*TASK DESCRIPTION*.
Starting at the line with "Task: Open the Extensions view", retype each line exactly up to and including the final line of the records below.

───── DATA SUPPLIED ─────

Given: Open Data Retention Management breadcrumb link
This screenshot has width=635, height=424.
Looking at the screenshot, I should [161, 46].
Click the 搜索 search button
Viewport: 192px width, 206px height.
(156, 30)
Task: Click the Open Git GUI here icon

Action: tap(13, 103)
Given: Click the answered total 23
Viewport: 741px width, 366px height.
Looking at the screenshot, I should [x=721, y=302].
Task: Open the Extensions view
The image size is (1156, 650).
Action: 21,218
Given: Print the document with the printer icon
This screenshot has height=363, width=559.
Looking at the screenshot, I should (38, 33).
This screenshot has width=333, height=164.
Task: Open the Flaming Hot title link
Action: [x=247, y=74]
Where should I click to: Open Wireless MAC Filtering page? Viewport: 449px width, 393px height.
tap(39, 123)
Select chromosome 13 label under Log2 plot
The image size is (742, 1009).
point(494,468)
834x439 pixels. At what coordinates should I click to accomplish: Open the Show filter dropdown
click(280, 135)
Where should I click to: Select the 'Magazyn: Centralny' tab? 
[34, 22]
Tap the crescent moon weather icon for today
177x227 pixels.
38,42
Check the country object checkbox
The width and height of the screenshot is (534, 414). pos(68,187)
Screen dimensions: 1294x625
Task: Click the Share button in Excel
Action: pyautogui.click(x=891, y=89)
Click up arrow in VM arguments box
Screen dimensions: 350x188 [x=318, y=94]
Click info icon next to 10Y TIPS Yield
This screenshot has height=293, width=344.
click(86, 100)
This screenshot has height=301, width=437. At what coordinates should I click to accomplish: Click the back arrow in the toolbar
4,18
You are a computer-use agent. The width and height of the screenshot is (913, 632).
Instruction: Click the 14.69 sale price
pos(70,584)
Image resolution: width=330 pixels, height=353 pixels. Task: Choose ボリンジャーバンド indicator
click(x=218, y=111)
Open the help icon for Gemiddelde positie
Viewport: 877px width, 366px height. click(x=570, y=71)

─────

*ANSWER FOR THE TASK*.
Task: Open the Extensions view
The image size is (1156, 650).
Action: 21,218
Given: Print the document with the printer icon
This screenshot has height=363, width=559.
Looking at the screenshot, I should (38, 33).
This screenshot has width=333, height=164.
Task: Open the Flaming Hot title link
Action: [x=247, y=74]
Where should I click to: Open Wireless MAC Filtering page? Viewport: 449px width, 393px height.
tap(39, 123)
Select chromosome 13 label under Log2 plot
The image size is (742, 1009).
point(494,468)
834x439 pixels. At what coordinates should I click to accomplish: Open the Show filter dropdown
click(280, 135)
Where should I click to: Select the 'Magazyn: Centralny' tab? 
[34, 22]
Tap the crescent moon weather icon for today
177x227 pixels.
38,42
Check the country object checkbox
The width and height of the screenshot is (534, 414). pos(68,187)
Screen dimensions: 1294x625
Task: Click the Share button in Excel
Action: pyautogui.click(x=891, y=89)
Click up arrow in VM arguments box
Screen dimensions: 350x188 [x=318, y=94]
Click info icon next to 10Y TIPS Yield
This screenshot has height=293, width=344.
click(86, 100)
This screenshot has height=301, width=437. At what coordinates should I click to accomplish: Click the back arrow in the toolbar
4,18
You are a computer-use agent. The width and height of the screenshot is (913, 632).
Instruction: Click the 14.69 sale price
pos(70,584)
Image resolution: width=330 pixels, height=353 pixels. Task: Choose ボリンジャーバンド indicator
click(x=218, y=111)
Open the help icon for Gemiddelde positie
Viewport: 877px width, 366px height. click(x=570, y=71)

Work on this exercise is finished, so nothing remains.